12. Enforceability of Premiums and Cost Sharing (Sec. 447.80)
Section 1916A(d)(1) of the Act permits a State to condition
Medicaid eligibility upon the prepayment of premiums imposed under
section 1916A of the Act or to terminate Medicaid eligibility for the
failure to pay such a premium for 60 days or more. The statute provides
States flexibility to implement these requirements for some or all
groups of individuals as specified in the State plan. The statute also
provides flexibility to waive payment of any premium in any case where
the State determines that requiring that payment would create undue
hardship.
In accordance with the statute, we propose at Sec. 447.80(a) to
permit a State to condition eligibility for a group or group of
individuals upon prepayment of premiums, to terminate the eligibility
of an individual from a group or groups of individuals for failure to
pay for 60 days or more, and to waive payment in any case where
requiring the payment would create undue hardship.
Section 1916A(d)(2) of the Act permits a State to allow a provider
to require that an individual, as a condition of receiving an item or
service, pay the cost sharing charge imposed under section 1916A of the
Act. The provider is not prohibited by this authority from choosing to
reduce or waive cost sharing on a case-by-case basis. However, section
1916A(a)(2)(A) specifies that section 1916A(d)(2) shall not apply in
the case of an individual whose family income does not exceed 100
percent of the FPL applicable to a family of the size involved.
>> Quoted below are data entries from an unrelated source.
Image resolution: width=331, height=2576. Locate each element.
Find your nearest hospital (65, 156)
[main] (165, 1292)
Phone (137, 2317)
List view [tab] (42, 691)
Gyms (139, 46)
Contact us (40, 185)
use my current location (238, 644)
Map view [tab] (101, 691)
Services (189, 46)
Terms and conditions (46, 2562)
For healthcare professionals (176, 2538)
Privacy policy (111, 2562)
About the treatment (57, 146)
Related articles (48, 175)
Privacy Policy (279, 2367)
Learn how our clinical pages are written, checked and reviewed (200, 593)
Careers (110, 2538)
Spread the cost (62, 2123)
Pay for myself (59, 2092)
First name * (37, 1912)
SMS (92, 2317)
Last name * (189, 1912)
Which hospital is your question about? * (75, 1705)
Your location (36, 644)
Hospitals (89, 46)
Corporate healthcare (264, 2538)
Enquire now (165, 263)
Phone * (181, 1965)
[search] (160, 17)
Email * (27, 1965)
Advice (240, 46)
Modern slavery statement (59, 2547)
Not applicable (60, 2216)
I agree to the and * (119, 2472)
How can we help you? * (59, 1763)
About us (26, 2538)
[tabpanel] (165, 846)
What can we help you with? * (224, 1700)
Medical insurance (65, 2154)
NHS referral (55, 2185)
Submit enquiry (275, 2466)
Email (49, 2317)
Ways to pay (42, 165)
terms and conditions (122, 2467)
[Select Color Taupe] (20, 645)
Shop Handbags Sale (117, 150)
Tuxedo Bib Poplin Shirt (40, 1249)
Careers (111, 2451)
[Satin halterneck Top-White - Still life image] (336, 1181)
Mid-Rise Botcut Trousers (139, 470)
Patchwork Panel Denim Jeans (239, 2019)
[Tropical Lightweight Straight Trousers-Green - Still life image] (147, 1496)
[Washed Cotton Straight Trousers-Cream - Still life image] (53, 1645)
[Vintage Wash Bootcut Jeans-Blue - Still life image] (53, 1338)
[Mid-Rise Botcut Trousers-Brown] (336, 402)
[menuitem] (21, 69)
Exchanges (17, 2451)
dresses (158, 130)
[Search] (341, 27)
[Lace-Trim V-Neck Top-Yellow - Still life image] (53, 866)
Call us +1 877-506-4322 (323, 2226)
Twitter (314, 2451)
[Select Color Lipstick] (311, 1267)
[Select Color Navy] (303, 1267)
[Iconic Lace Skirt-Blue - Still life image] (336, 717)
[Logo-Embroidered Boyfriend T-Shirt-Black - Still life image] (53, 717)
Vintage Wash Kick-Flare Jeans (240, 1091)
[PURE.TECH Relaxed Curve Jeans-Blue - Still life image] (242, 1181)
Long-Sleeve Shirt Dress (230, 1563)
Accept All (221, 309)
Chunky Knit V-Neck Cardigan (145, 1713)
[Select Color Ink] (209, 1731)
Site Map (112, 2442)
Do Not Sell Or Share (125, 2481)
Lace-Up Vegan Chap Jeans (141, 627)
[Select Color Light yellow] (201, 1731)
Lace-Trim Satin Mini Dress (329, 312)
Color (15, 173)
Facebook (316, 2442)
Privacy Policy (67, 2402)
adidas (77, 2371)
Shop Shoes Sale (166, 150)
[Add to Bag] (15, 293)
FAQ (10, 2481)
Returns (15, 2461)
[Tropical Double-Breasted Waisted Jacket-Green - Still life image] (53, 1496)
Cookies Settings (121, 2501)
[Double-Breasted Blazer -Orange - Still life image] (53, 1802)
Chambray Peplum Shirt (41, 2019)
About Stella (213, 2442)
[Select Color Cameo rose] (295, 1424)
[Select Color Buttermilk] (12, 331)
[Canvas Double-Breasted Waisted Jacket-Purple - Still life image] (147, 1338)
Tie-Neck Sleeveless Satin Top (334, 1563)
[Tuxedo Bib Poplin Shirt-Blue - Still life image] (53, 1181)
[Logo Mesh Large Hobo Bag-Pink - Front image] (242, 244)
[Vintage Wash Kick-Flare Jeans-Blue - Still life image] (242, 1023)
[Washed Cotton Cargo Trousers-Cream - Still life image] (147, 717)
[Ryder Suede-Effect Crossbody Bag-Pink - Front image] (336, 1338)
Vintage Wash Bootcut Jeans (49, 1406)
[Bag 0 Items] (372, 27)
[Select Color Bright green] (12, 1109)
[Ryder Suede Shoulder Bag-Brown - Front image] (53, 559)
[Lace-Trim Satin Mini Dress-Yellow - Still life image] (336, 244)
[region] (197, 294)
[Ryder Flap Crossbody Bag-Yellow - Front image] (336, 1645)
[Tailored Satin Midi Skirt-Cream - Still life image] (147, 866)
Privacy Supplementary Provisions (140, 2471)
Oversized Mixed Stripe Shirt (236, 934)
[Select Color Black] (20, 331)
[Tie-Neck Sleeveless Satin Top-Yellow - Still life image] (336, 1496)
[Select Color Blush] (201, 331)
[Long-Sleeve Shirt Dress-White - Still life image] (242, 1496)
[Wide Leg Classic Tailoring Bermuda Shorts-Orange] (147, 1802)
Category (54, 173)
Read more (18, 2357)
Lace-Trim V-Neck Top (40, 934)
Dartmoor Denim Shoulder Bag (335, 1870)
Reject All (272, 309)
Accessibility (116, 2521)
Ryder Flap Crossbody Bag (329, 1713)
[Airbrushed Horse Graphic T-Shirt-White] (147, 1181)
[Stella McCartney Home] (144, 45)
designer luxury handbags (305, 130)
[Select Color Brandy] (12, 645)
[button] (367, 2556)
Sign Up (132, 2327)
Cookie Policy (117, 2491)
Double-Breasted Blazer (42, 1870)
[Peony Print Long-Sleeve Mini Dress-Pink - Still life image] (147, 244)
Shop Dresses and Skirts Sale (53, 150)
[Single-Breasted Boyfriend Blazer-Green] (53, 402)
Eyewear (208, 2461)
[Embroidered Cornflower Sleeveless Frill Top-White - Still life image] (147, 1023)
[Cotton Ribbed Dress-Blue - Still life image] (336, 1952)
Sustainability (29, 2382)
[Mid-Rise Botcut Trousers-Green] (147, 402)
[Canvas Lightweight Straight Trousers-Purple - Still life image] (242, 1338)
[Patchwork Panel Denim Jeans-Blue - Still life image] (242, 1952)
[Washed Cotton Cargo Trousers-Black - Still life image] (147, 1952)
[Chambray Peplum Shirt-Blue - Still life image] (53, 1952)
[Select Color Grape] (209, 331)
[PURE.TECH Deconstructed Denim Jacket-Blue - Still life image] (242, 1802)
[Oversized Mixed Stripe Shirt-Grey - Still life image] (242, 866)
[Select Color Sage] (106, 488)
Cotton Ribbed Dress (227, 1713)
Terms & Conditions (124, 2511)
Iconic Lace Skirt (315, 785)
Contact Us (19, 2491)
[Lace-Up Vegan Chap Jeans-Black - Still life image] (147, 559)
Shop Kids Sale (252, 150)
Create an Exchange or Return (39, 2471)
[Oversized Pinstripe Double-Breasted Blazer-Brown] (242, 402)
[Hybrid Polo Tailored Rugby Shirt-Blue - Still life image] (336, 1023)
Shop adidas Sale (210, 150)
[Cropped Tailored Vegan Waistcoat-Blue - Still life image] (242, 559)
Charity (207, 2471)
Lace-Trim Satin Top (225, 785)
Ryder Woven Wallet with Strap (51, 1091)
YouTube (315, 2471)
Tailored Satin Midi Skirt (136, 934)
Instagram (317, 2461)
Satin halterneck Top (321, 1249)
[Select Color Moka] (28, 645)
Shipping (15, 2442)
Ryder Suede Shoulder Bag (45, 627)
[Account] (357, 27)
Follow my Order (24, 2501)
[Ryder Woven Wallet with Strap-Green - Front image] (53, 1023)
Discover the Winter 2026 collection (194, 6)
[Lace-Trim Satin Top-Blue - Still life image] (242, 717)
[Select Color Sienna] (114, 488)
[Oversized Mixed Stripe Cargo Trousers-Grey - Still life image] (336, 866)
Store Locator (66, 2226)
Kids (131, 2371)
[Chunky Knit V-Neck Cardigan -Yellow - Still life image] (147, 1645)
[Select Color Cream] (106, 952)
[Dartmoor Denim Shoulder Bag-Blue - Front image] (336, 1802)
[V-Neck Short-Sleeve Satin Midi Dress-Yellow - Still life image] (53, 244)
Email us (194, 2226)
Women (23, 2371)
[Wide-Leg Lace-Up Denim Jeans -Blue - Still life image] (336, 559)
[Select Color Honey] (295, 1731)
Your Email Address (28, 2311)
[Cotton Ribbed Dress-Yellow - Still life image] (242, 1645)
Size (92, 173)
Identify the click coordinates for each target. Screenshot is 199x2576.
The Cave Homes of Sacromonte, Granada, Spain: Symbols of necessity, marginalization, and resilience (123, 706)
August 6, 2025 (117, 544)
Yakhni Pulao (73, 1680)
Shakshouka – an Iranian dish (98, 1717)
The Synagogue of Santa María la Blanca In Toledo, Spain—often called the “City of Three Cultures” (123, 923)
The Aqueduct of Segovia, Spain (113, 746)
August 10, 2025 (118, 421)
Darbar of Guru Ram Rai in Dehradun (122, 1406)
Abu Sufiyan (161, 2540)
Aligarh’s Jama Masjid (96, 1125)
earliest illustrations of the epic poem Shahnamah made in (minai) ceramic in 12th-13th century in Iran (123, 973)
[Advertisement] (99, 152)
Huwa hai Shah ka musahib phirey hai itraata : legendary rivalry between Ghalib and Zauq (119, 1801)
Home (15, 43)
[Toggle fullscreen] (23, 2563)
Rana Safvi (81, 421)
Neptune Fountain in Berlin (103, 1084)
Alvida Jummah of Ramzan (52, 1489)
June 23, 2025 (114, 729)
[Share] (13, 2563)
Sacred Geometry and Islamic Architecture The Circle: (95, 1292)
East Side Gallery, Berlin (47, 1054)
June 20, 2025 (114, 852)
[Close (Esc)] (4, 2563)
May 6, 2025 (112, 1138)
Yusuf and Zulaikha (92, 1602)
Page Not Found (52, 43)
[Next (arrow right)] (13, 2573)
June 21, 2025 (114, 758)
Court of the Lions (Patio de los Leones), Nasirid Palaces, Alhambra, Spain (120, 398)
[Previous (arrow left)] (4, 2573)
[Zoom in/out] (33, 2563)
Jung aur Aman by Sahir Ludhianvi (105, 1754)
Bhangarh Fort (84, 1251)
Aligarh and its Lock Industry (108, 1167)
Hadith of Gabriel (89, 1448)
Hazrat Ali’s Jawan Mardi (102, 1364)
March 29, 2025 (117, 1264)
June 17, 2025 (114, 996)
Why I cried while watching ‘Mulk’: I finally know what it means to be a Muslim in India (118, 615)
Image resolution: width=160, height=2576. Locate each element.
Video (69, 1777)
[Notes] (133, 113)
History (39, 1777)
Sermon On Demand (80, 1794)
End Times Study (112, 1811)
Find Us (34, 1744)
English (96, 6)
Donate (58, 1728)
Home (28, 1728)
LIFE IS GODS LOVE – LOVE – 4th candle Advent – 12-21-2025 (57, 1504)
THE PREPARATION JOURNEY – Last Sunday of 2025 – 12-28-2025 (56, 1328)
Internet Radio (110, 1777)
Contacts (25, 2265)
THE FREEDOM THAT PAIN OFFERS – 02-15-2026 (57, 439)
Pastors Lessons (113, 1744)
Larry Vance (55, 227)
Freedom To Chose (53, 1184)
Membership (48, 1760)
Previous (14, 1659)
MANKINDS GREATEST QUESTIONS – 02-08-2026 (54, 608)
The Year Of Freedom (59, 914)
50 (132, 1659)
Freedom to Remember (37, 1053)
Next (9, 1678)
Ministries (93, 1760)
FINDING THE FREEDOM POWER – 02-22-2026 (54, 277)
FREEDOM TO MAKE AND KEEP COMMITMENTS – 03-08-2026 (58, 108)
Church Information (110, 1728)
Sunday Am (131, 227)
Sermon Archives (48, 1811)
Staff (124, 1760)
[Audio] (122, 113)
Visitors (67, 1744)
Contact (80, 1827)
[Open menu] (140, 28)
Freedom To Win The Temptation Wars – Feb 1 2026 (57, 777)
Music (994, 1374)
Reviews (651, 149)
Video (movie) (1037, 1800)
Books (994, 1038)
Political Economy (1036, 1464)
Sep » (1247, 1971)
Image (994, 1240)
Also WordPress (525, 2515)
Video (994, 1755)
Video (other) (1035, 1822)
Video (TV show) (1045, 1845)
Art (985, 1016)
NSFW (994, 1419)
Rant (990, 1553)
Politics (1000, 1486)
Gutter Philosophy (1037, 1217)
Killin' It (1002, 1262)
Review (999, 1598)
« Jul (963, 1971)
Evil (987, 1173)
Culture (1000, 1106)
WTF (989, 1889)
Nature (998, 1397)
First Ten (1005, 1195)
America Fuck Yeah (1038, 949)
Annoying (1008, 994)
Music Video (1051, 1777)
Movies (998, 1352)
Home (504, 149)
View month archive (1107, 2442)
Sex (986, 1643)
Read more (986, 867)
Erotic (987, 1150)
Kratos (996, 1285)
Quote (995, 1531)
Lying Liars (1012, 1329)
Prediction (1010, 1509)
In accordance with the statute, at Sec. 447.80(b) we propose that
a State permit a provider, including a pharmacy, to require an
individual to pay cost sharing imposed under section 1916A of the Act
as a condition of receiving an item or service. However, at Sec.
447.80(b)(1) we specify that a provider, including a pharmacy or
hospital, may not require an individual whose family income is at or
below 100 percent of the FPL to pay the cost sharing charge as a
condition of receiving the item or service. In addition, at Sec.
447.80(b)(2) we propose that a hospital that has determined after an
appropriate medical screening under section 1867 of the Act that an
individual does not have an emergency medical condition must first
provide the name and location of an available and accessible alternate
non-emergency services provider, the fact that the alternate provider
can provide the services without the imposition of that cost sharing,
and a referral to coordinate scheduling of treatment before it can
require payment of the cost sharing. Finally, at Sec. 447.80(b)(3) we
propose that a provider may reduce or waive cost sharing imposed under
section 1916A of the Act on a case-by-case basis.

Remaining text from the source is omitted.